Most plant lincRNAs only conserved within genus indicating rapid turnover in evolution

Sequence conservation provides insight into evolutionary process of functional elements in genome. However, most lncRNAs in plants were found with poor conservation, including the lncRNAs whose functions were well studied [37, 38]. In this study, we attempted to explore the evolution of lncRNAs in plants by analyzing the conservation of lncRNAs with two methods. First, we evaluated the sequence conservation using PhastCons score [39]. PhastCons score was calculated based on the result of seven-way whole genomic alignment for A. thaliana, A. lyrata, soybean, rice, poplar, tomato and S. moellendorffii. We compared the sequence conservation of lincRNAs, lncNATs, CDS of coding genes, 5’UTR and 3’UTR of coding genes, and used sequences from intergenic regions as control. As expected, CDS exhibited the highest sequence conservation, while the intergenic sequence was the lowest (Fig. 4A). Considering that lncNATs and coding genes shared some common sequences, they showed similar sequence conservation (Fig. 4A, Additional file 4: Fig. S4A). The conservation of lincRNAs, however, was lower than 5’UTR, 3’UTR and introns of coding genes (Fig. 4A). The proportion of plant lincRNAs with PhastCons scores higher than 0.6 was only 0.2%, and this number in coding genes was 14.4%. About 71% plant lincRNAs scored 0, indicating very low conservation (Additional file 4: Fig. S4B). In placental mammals, old (minimum age 90 Myr) and young lncRNAs (minimum age 25 Myr) were defined basing on the phylogenetic distribution of species, and they found the conservation of old lncRNAs were close to CDS, while young lncRNAs were even lower than intergenic regions [20]. In this study, we found plant lincRNAs showed similar conservation to intergenic sequences, and which suggested that most plant lincRNAs were young and with short evolutionary age (Fig. 4A, Additional file 4: Fig. S4A).

Fig. 4
figure 4

The conservation of lncRNAs in plant. A The PhastCons scores of coding genes (including CDS, 5’UTR, 3’UTR, and Intron), lncRNAs (lincRNA and lncNAT) and intergenic sequences. B, C Conserved lincRNAs and coding genes in each species. LincRNAs were aligned to genome of another species using blastn, while amino acid sequences of coding genes were aligned to another species’ amino acid sequences using blastp. The numbers of legend were the ratio of transcripts with homologous sequences in the genome of other species. The labels were abbreviations of each species. D The cumulative frequency of PhastCons scores in coding genes and lncRNAs. The lincRNA-patch meant a window (12 bp) sliding from the first base to the last one, and then the highest window score was selected to stand for the score of the lincRNA. E Highly conserved IPS motifs in all plant species in this study except algae. The marked sequences with orange and turquoise were regions combining to miRNA. F The phylogenetic relationships of terrestrial plant was constructed according to the nucleotide sequences of IPS using MEGA7 (https://www.megasoftware.net/)

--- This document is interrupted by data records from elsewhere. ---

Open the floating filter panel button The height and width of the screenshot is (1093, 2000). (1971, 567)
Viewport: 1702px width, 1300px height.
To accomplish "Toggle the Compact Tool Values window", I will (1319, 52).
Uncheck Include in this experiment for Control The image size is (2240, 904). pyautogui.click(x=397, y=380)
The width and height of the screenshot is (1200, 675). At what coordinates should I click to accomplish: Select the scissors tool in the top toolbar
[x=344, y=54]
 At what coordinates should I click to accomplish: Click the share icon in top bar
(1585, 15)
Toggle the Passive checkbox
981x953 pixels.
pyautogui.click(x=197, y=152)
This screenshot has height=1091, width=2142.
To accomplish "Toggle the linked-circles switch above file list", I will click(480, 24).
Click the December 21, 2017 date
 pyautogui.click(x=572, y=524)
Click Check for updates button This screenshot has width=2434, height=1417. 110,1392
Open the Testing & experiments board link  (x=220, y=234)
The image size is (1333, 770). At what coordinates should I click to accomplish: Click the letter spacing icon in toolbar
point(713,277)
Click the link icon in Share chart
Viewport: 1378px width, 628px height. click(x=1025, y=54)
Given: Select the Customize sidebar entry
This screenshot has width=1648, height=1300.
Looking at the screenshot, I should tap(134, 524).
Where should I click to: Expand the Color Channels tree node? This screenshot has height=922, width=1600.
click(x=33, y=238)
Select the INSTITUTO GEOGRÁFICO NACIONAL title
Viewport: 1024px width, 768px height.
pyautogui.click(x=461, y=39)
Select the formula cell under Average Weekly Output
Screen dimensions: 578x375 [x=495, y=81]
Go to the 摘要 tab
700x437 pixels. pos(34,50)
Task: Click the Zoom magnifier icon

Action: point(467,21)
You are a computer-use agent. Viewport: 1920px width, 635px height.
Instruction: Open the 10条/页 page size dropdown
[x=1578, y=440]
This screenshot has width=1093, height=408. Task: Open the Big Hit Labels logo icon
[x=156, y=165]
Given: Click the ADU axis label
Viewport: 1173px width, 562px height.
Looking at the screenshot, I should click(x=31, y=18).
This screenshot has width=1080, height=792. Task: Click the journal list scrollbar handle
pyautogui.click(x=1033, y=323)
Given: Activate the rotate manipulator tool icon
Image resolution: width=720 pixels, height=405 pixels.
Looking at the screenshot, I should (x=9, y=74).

Further, we evaluated the conservation of plant lincRNAs by identifying the homologous lncRNAs across the eight plant species. We mapped lincRNAs in one species to genomes of all other species. LncNATs were excluded since the existence of overlapped regions shared with coding genes. While strong conversation of coding genes existed between evolutionarily remote species in the plant kingdom, the conservation of lincRNAs retained only in the evolutionarily close groups (Fig. 4B, C). Previous studies of lncRNAs showed that the lncRNA homology mainly existed within a family in both plants and animals [20, 21]. However, we found conserved lincRNAs were rare in plant family, as only 5% lincRNAs from rice were homologous with those in maize (Fig. 4C). In genus such as Arabidopsis, half of lincRNAs were found having homologs in other species within the same genus (Fig. 4C). Hence, we found that most of the homologous lincRNAs were genus- or species-specific in plants, suggesting that lincRNAs have a rapid turnover in evolution.

IPS was found to be the only plant lncRNA group with conserved sequence motifs

Some lincRNAs were found to be functional via short-conserved patches, though the whole sequences were divergent [40, 41]. To know if conserved patches existed in plant lncRNAs, we developed a method using sliding windows to calculate the mean PhastCons score for each patch. We found most lincRNAs have no apparently conserved patches in the eight plant species (Fig. 4D). We then looked into the plant lncRNAs in lncrnadb [42], and found IPS was the only lncRNA with conserved patches.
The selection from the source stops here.